To build our system we used a modified version of Cas9 protein (dCas9) within the CRISPR complex so that when it finds the matching DNA sequence to the guide RNA (the search query), it holds on rather than performing a cut to edit. We then put thousands of these neutered Cas9 enzymes on each graphene sensor using special chemical linkers. We ensured that the CRISPR system remained active after this attachment, which took some time and the work of many of our lab members to optimize, but it worked out. With an active dCas9 on the graphene surface, we were able to sense the change in energy that occurs at the surface of the graphene when the CRISPR holds on to the part of the genome it was designed to find.

That integration established the name “CRISPR-Chip,” which is a straightforward way of showing the integration of the two technologies into one.

To test the integration of parts within the CRISPR-Chip, we started by testing it for the detection of target sequences in non-clinical DNA samples which worked well.  We then moved on to validate CRISPR-Chip to detect target sequences in DNA samples obtained from patients with confirmed Duchenne muscular dystrophy (DMD), a genetic disease resulting in muscle degeneration and weakness. The speed with which we moved from basic function to testing with human DNA was a bit head spinning, but the data was clearly indicating that our bio-robot-nano-electronic system was functioning.

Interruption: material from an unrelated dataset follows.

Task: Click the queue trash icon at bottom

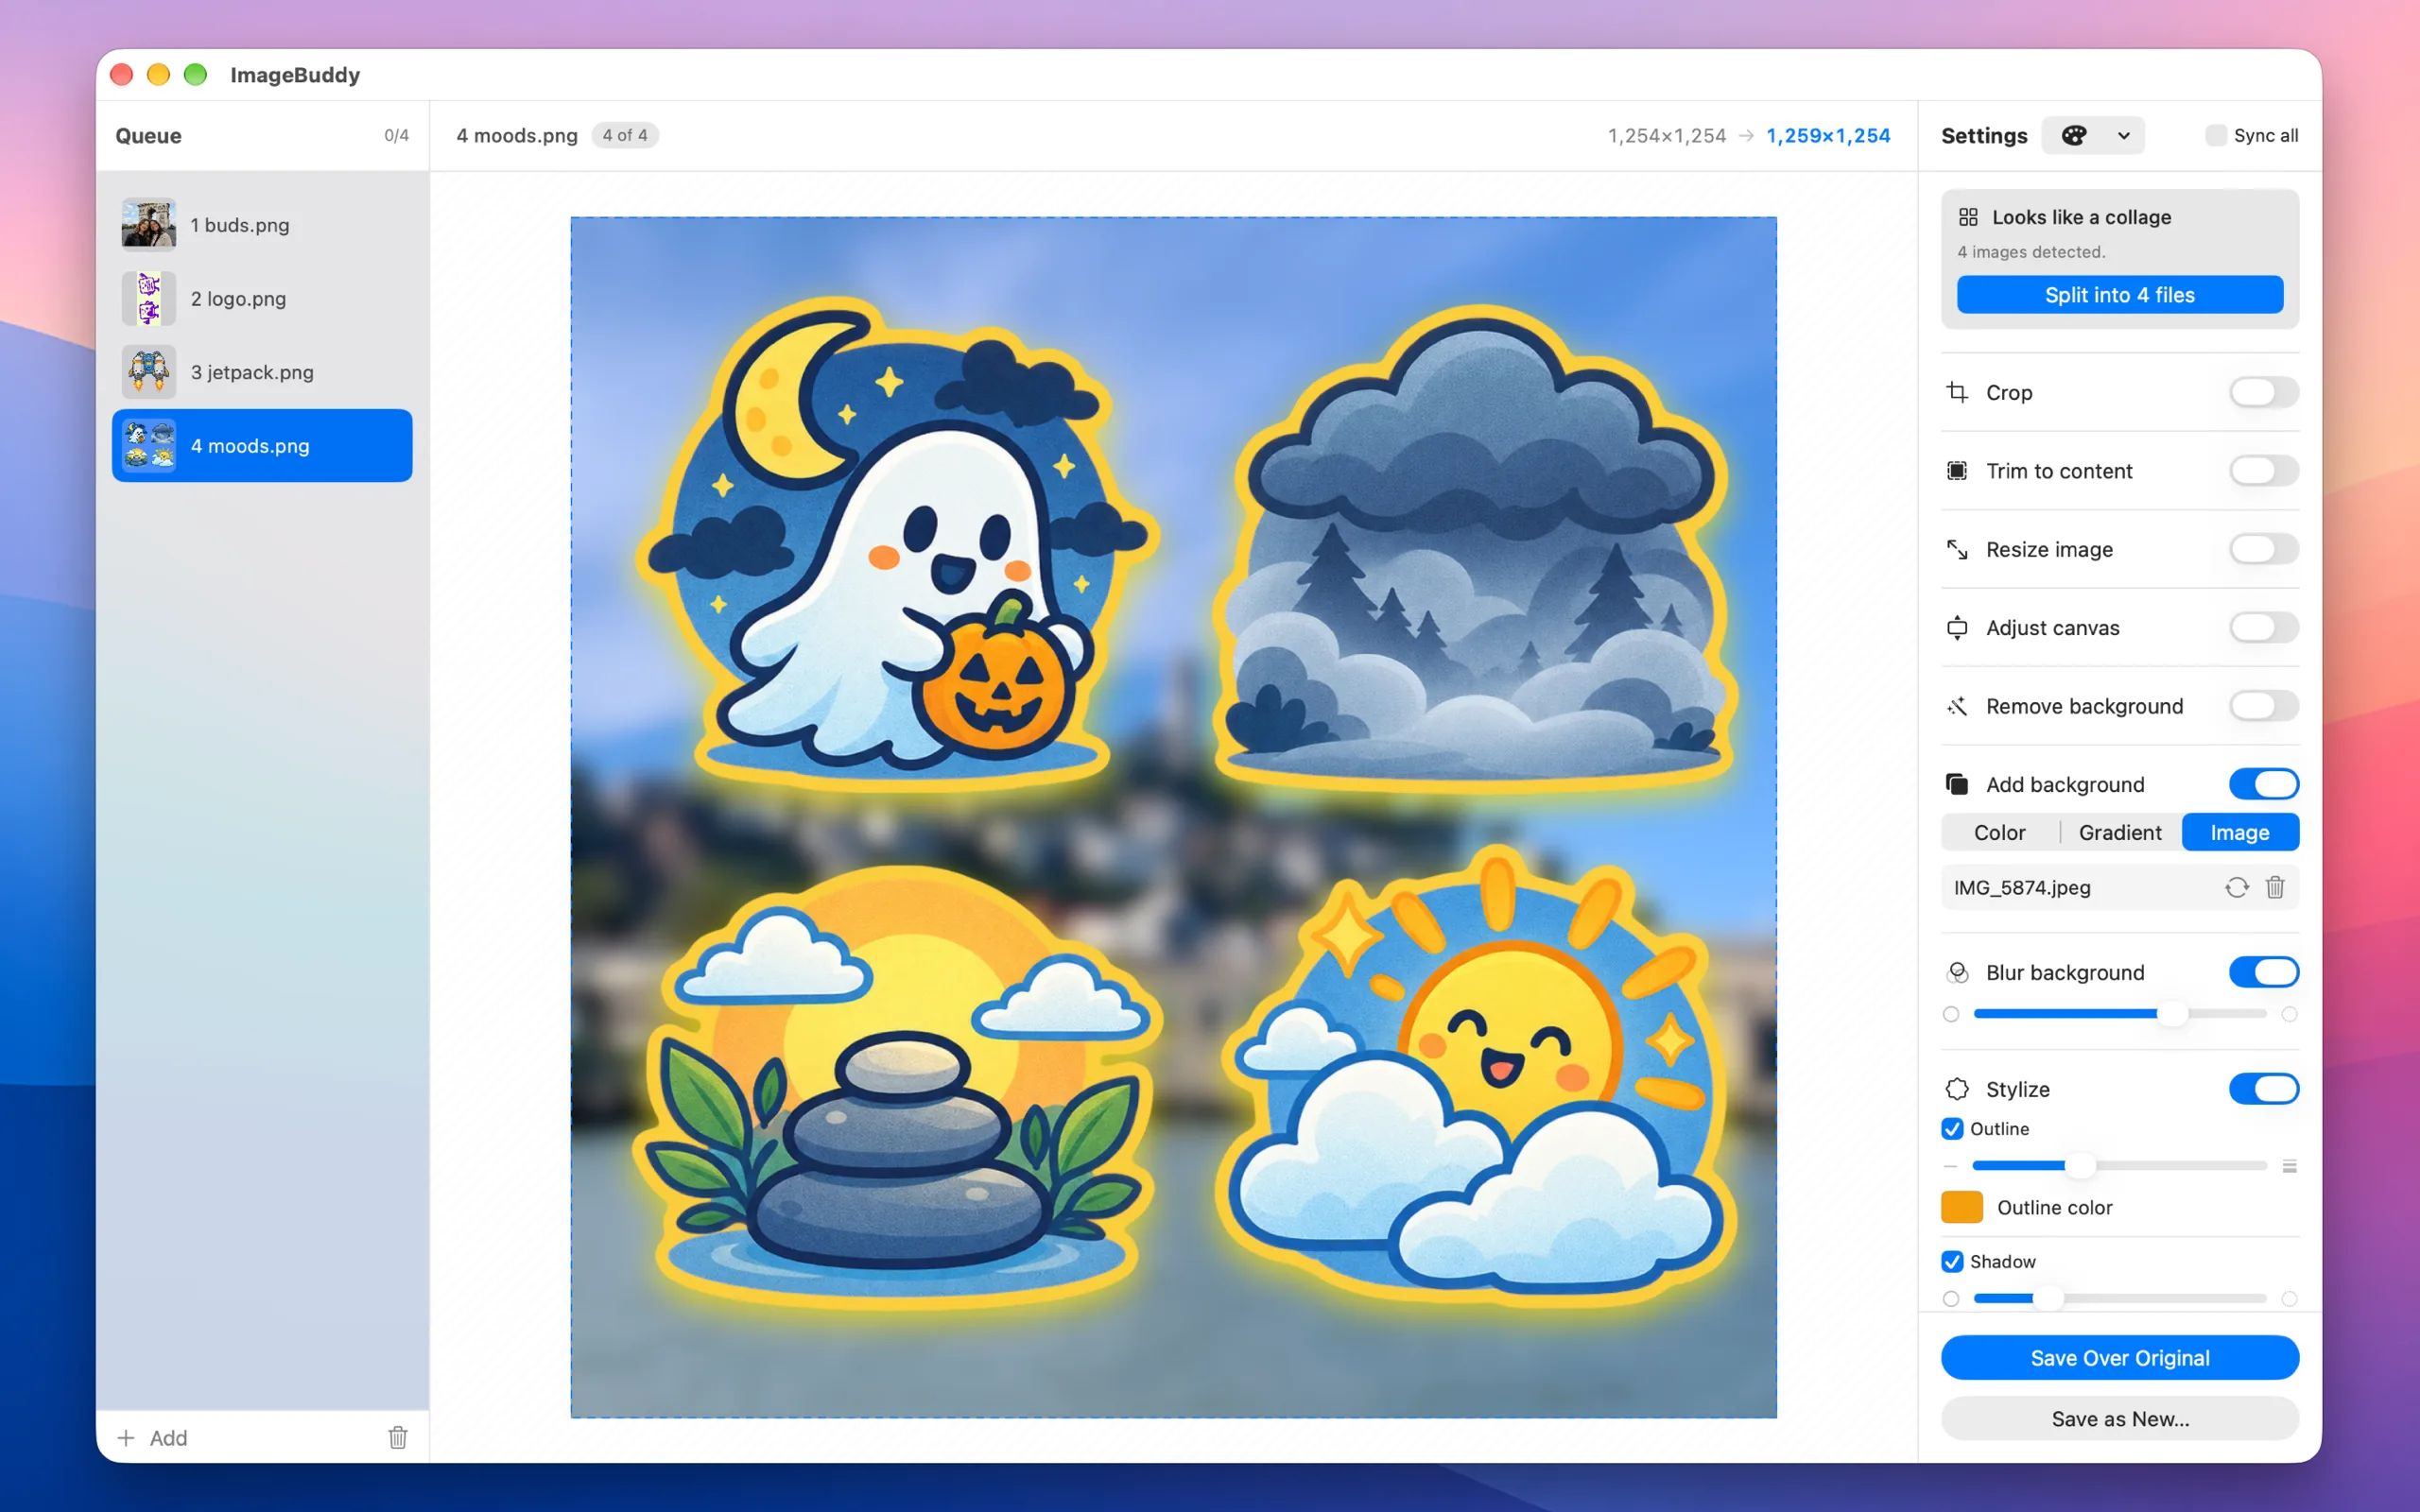Action: point(398,1437)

The combination of nano-transistors and CRISPR enables us to exploit the simple programmability of CRISPR to design thousands of transistors in parallel that can function and deliver the CRISPR search results electronically at once in the palm of your hand. This can expand the applications of CRISPR in digital diagnostics very quickly and much faster than its therapeutic applications, as we still have to overcome many challenges to achieve safe and effective gene editing in humans.

But diagnostics is not the only application of the CRISPR-Chip. For example, the CRISPR-Chip can be used to improve the efficiency and safety of CRISPR gene editing. In vitro, validation studies are often required to maximize CRISPR efficiency. However, these studies mostly assess the CRISPR molecule efficiency at the immediate vicinity of the target. Off-target CRISPR activities, as it can cut or edit in unintended places in the genome, is a real problem we have to minimize at all cost as we move toward CRISPR for therapeutic use.  Undesired CRISPR effects, including deletions and modifications that occur far from the targeted gene, could potentially result in serious clinical outcomes. In addition, most efficient gRNAs, that are often selected after gRNA validation studies, may not perform the same in-vivo due to the complexity of genome which differs from the naked DNA often used in validation studies. We simply need to have tools that can provide a deeper level of insight before we get ahead of ourselves with human genome editing. Therefore, we are very eager to further develop CRISPR-Chip for CRISPR quality control (CRISPR QC) for evaluating “on-target vs. off target” and for gRNA validation. We are confident that CRISPR-Chip can provide us with valuable information about CRISPR efficiency and safety. In other words, we want to be able to read out what's actually interacting with CRISPR and not just the best-guess and other proxies for the reality.